We’ve matched enough things for now. There’s also another powerful side of regex: data extraction and replacement! Time to take a look more closely at this convenient capability offered by regular expressions!

Replaces with Regular Expressions

Replace in regular expression lets you extract data and change the format of the data. And if you start to fear because you mainly used your search & replace text editor’s function and find it just simple, regular expression search & replace is far more powerful here.

Let’s take an example in JavaScript regular expressions. You want a date to be transformed from MM-DD-YYYY to DD/MM/YYYY? Well

let dateRegex = /([01]?[0-9])-([0-3]?[0-9])-([0-9]+)/g;

dateString.replace(dateRegex, "$2/$1/$3");

JavaScript has a special operator to type easily literal regex without using strings, as you can see in the example above. The small letter g after the regex means “replace all occurrences, not the only the first”. Because yes, the replace will replace any dates, even in the middle of a document.

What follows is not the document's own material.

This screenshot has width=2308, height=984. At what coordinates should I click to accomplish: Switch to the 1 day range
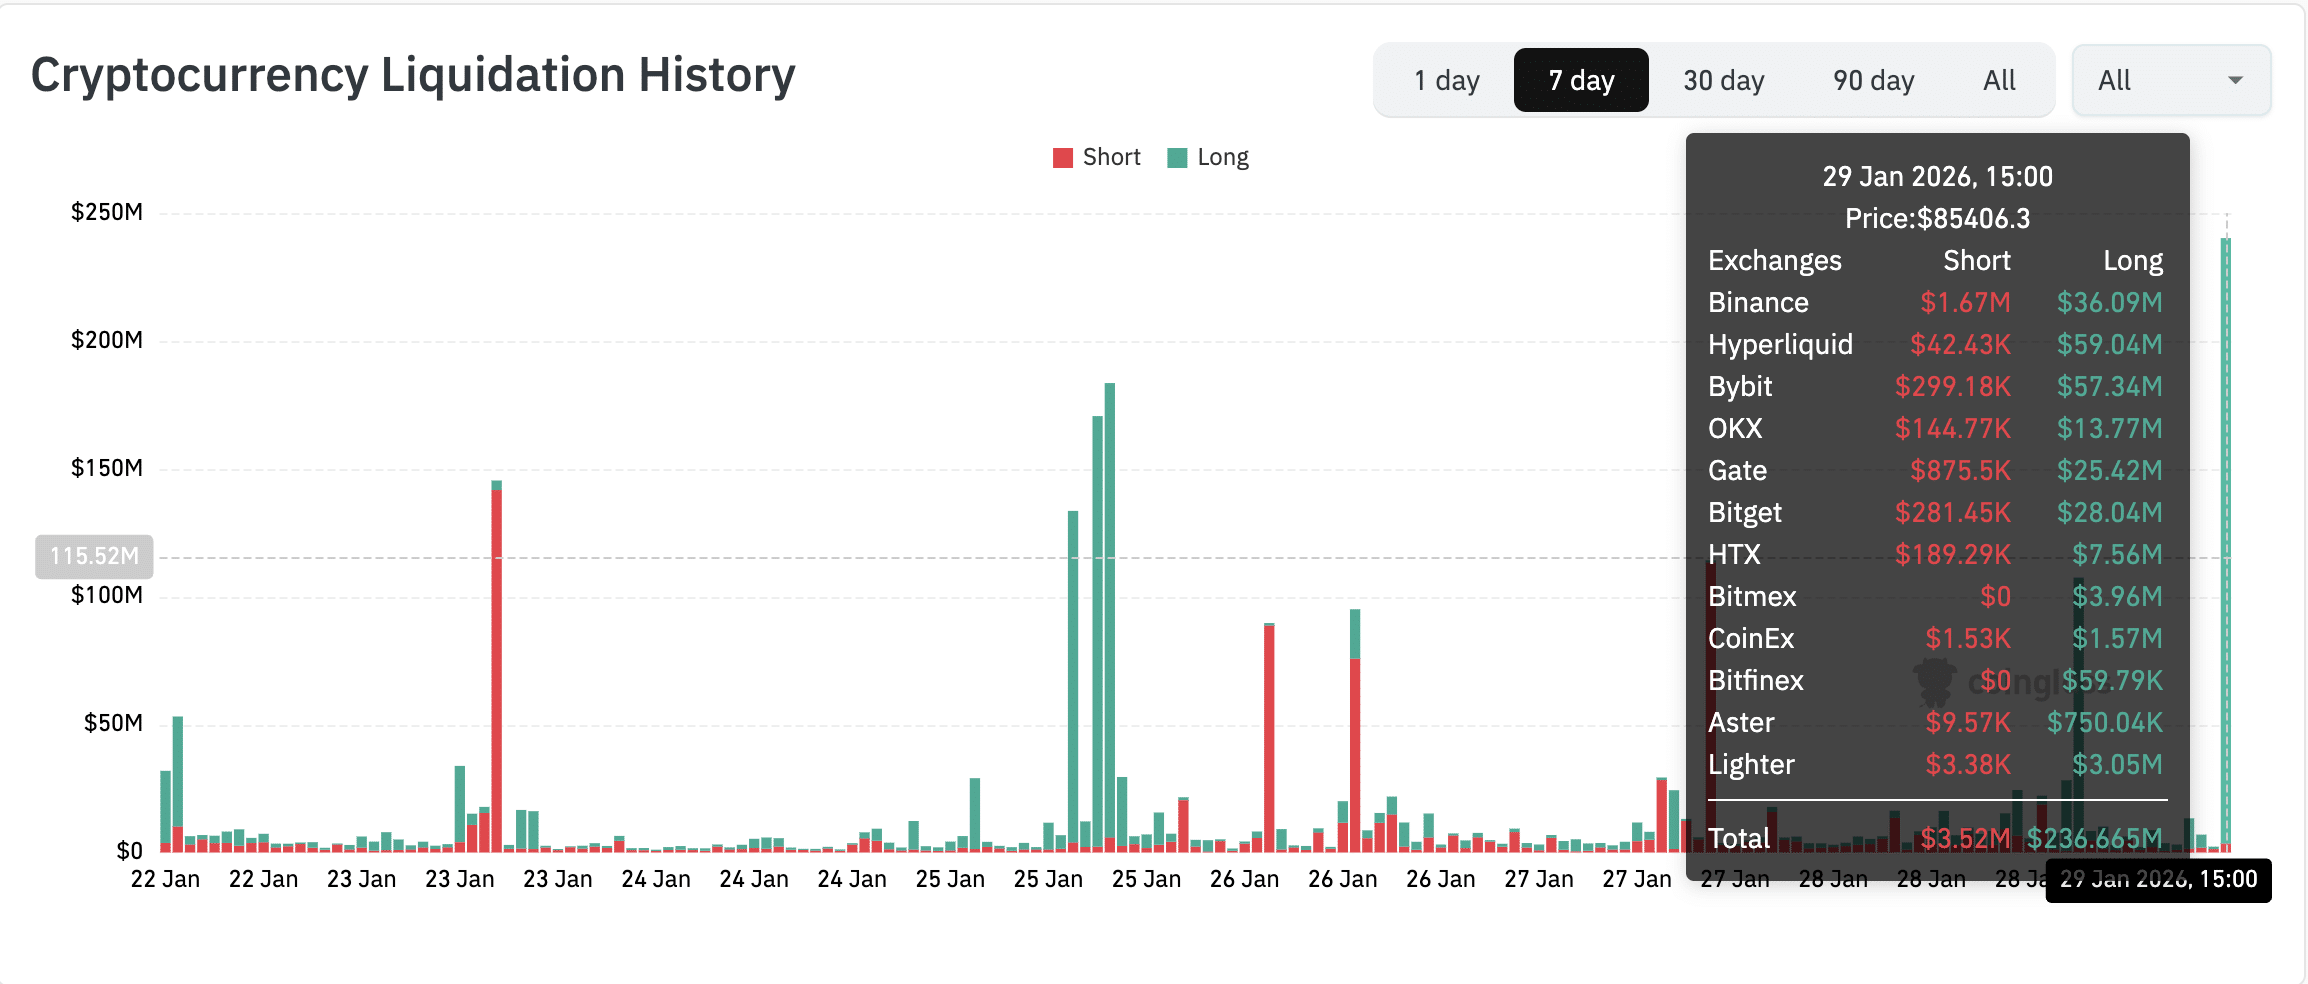point(1446,80)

Well, if you use it in the middle of a document, however, you may want to replace it only if there are only spaces before and after your regex. Because otherwise, you may literally match dates in the middle of a number. So:

let dateRegex = /\b([01]?[0-9])-([0-3]?[0-9])-([0-9]+)\b/g;

dateString.replace(dateRegex, "$2/$1/$3");

The \b operator is the tool used to only allow spaces/word separators around the match, so we know we’re not in the middle of a number. Note it also works in Java and Python regex, so don’t hesitate to use it, but as you write a regex in the string you need to double the backslash: “\\b”.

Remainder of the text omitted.